All scene elements that were present in any of the 105 target present and absent scenes were first identified to form a set of all possible scene element labels. Elements were defined as objects (e.g., pencil), groups of densely overlapping objects (e.g., pencils), and surfaces (e.g., desk, wall) within a scene. Then, from this global set of labels, each label was mapped to an individual element or elements within each scene using the Computer Vision Annotation Tool (CVAT,
https://github.com/opencv/cvat) (
Figure 2a).
Labels corresponding with the segmented elements were used to generate surface rankings for each target in each scene. Only unique and singular labels from the segmented scenes were used for the ranking task for each scene.
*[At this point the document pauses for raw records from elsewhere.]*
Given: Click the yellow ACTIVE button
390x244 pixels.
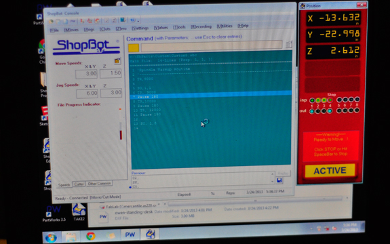Looking at the screenshot, I should 330,170.
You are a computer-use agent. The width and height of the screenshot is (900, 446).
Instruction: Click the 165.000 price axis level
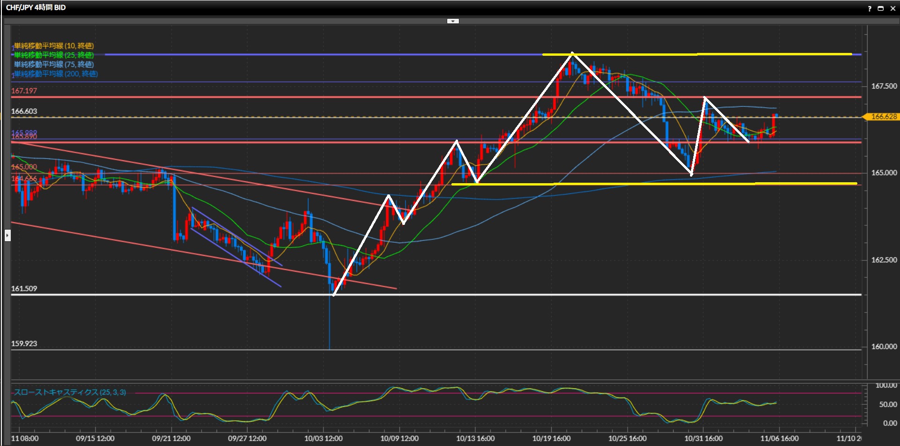884,173
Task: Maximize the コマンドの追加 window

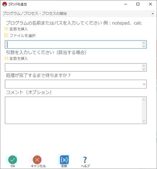Action: coord(138,4)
Any repeated or plural labels were subsequently re-added during analysis and given the same weight as the unique and singular labels, respectively. Although we did not analyze the target present scenes in the present study, we still acquired their surface rankings. To decrease confusion to participants for these target present scenes, we excluded labels that were synonyms of the target object in these scenes. For the target “painting,” the following labels were excluded: drawing, drawings, picture, pictures, painting, paintings, poster, posters. For the target “drinking glass,” the following labels were excluded: glass, glasses, cup, cups, mug, mugs. For the target, “garbage bin,” the following labels were excluded: trashcan, dumpster, trash bin, bin.